- ‘I consultori in Italia’ di Giovanni Fattorini, ed L'Asino d'oro, pagg 165, euro 12,00
Bartolini Tiziana Sabato, 27/12/2014 - Articolo pubblicato nel mensile NoiDonne di Gennaio 2015
Era il 1975 e la legge 405 istituiva i consultori familiari, presidi territoriali socio-sanitari che a quaranta anni di distanza e figli di “una stagione per alcuni versi irripetibile” mantengono inalterato il loro valore e significato. L’originalità dei consultori è stata quella di immaginare un servizio integrato che non separasse il problemi sociali da quelli sanitari soprattutto per “la salute sessuale e riproduttiva delle donne e degli uomini e il benessere affettivo delle coppie e delle famiglie”. Giovanni Fattorini, ginecologo e presidente di AGITE - associazioni dei ginecologi territoriali - fa il punto sulla realtà, oggi, de ‘I consultori in Italia’ scandendo la sua analisi con una progressione cronologica che ne esamina l’evoluzione attraverso i decenni anche rispetto alle mutate esigenze della società.
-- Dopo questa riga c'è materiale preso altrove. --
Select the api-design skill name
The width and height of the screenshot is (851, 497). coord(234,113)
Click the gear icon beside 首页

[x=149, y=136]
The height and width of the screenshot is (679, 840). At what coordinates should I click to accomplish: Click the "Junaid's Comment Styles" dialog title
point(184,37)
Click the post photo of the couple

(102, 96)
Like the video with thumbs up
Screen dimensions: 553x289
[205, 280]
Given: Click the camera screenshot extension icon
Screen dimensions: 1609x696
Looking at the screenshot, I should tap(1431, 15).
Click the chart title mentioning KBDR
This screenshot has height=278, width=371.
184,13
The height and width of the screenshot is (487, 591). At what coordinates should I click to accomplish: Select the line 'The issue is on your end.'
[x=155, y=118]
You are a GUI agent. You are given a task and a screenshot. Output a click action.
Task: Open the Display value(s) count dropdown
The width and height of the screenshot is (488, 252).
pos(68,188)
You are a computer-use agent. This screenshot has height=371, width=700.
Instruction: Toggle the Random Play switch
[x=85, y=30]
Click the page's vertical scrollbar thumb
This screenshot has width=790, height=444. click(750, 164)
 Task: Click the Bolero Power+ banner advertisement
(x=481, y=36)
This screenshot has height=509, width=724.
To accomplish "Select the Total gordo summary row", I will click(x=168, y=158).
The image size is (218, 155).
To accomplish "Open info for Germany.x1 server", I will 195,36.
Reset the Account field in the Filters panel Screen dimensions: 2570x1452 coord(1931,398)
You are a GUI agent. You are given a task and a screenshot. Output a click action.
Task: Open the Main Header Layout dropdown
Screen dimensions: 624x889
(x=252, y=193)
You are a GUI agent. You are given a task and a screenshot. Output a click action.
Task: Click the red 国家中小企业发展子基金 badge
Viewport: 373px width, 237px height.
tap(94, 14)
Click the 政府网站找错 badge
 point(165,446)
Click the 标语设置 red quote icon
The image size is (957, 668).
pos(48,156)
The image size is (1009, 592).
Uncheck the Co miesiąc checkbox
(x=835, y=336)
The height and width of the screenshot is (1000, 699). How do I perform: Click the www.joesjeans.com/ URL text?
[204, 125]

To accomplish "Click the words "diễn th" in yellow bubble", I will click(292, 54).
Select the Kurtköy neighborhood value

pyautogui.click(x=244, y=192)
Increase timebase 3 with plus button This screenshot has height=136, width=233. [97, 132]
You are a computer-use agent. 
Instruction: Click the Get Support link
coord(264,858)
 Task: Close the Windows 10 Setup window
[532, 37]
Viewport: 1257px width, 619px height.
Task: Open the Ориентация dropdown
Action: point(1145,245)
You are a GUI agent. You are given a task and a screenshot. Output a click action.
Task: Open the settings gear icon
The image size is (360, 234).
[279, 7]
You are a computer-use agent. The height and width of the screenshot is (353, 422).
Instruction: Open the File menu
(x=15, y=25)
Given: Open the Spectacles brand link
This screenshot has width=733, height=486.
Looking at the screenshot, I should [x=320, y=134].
Il libro fotografa la situazione attuale (sedi, organici, orari, attività) e analizza le proposte regionali di modifica ideate nell’intento di snaturare il senso della legge istitutiva. Non sfugge l’autore al nodo problematico con l’interruzione volontaria di gravidanza e con l’obiezione di coscienza, così come non rinuncia a sottolineare il permanere di una non compiuta definizione della “figura del ginecologo ‘medico’ e della sua identità scientifica e culturale”. È proprio il posizionarsi dei consultori in un territorio di confine che costringe anche altre professioni a rivedere se stesse e a ripensare i percorsi formativi. Ma, conclude Fattorini, “la contrapposizione tra un’anima sanitaria e una socio-assistenziale non è utile. Utile è invece adoperarsi per una riorganizzazione delle attività legate alla tutela della salute femminile attraverso una virtuosa integrazione tra ospedale, medici di medicina generale, centri di prevenzione territoriali a vocazione puramente sanitaria in collegamento con la rete dei consultori familiari…in connessione con le forme della partecipazione civile…”. L’autore esplicita una preoccupazione: che sia impoverita “una delle istituzioni pubbliche che più ha operato nella lotta alle disuguaglianze e nell’affermazione della dignità e della libertà delle donne”.